Dokumentausschnitt:
%%
# wie am besten tricks lernen ???



## grecco86 (22. Juni 2007)

hi,
ich fahre KEIN bmx sondern ein hardtail  ein cube ltd. team

nun bin ich aber auf den geschmack gekommen ein bisi zu tricksen mit dem bike...den bunnyhop kriege ich schon ganz gut hin, dank eines video-tutorials im youtube 
also bordstein hoch und runter ist eigentlich kein problem mehr...auch mehrere cm hoch und weit geht schon ganz gut...

nun wuerde ich gerne noch einen richtigen wheelie (manual) lernen...also nicht nur fuer paar sekunden sondern schon laenger...
weiterhin waere die raeder versetzen ganz cool...also jeweils vorder- und hinterrad versetzen...

kann mir jmd ein paar tipps diesbezueglich geben?
wie kann ich das am besten lernen? 
worauf muss ich achten?
ein paar links oder videos mit tutorials diesbezueglich?
wie habt ihr diese tricks gelernt?
einfach nur ueben ueben ueben oder wie macht man sowas am besten?

danke fuer die infos!

mfg
pavlos


----------



## AerO (22. Juni 2007)

jeh ma nach die droppas, die wissn ditte. sowat heißet macht hier keena.


----------



## MTB-News.de




----------



## King Jens one (22. Juni 2007)

um einen Hochstarter zumachen musst du bei deinem geländetauglichen Fahrrad den leichtesten Gang einstellen! Dann lenker hochziehen und dann treten! ganz einfach so mach ich das bei meinem bmx auch!
Am liebsten mach ich aber Northshoredrops die rocken wie sau!

Ansonsten kann man hier ne menge lernen!

http://www.wer-weiss-was.de/theme174/article1585569.html

na dann Ride on


----------



## grecco86 (22. Juni 2007)

naja soooo konstrukitv waren ja die beiden beitraege ja nicht so...

sowas kriege ich noch hin...aber ich kann das vorderrad net fuer laengere zeit oben halten...sprich fuer mehr als 5 sekunden oder so...

also hoffe noch auf ein paar konstruktivere beitraege...
(der link war ja nicht wirklich ernst gemeint)
naja trotzdem mal danke!


----------



## DirtJumper III (23. Juni 2007)

AerO schrieb:


> jeh ma nach die droppas, die wissn ditte. sowat heißet macht hier keena.



nimm dir das zu herzen!


----------



## feaky ändy (23. Juni 2007)
%%
Angezeigte Daten:
%%
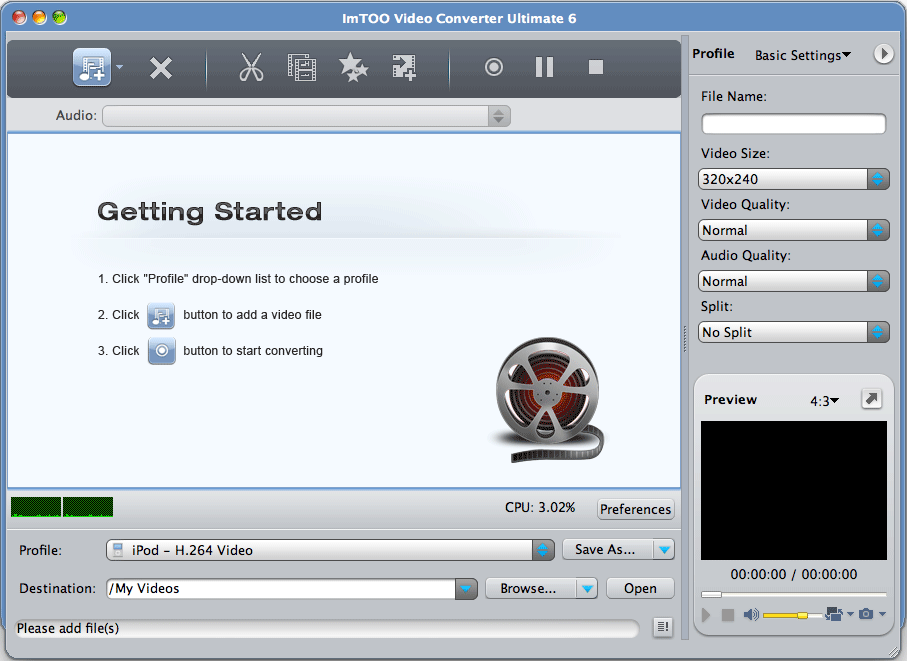Click the Stop conversion icon
This screenshot has height=661, width=907.
point(595,67)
%%
Zu erledigende Aufgaben:
1. Welches Fahrrad fährt grecco86 laut dem Dokumentausschnitt?
2. Extrahieren Sie aus dem Dokumentausschnitt den Text von „nun bin ich“ bis einschließlich „am besten lernen?“ wortgetreu.

Ergebnisse der Übung:
1. Ein Hardtail, und zwar ein Cube ltd. team.

2.
nun bin ich aber auf den geschmack gekommen ein bisi zu tricksen mit dem bike...den bunnyhop kriege ich schon ganz gut hin, dank eines video-tutorials im youtube 
also bordstein hoch und runter ist eigentlich kein problem mehr...auch mehrere cm hoch und weit geht schon ganz gut...

nun wuerde ich gerne noch einen richtigen wheelie (manual) lernen...also nicht nur fuer paar sekunden sondern schon laenger...
weiterhin waere die raeder versetzen ganz cool...also jeweils vorder- und hinterrad versetzen...

kann mir jmd ein paar tipps diesbezueglich geben?
wie kann ich das am besten lernen?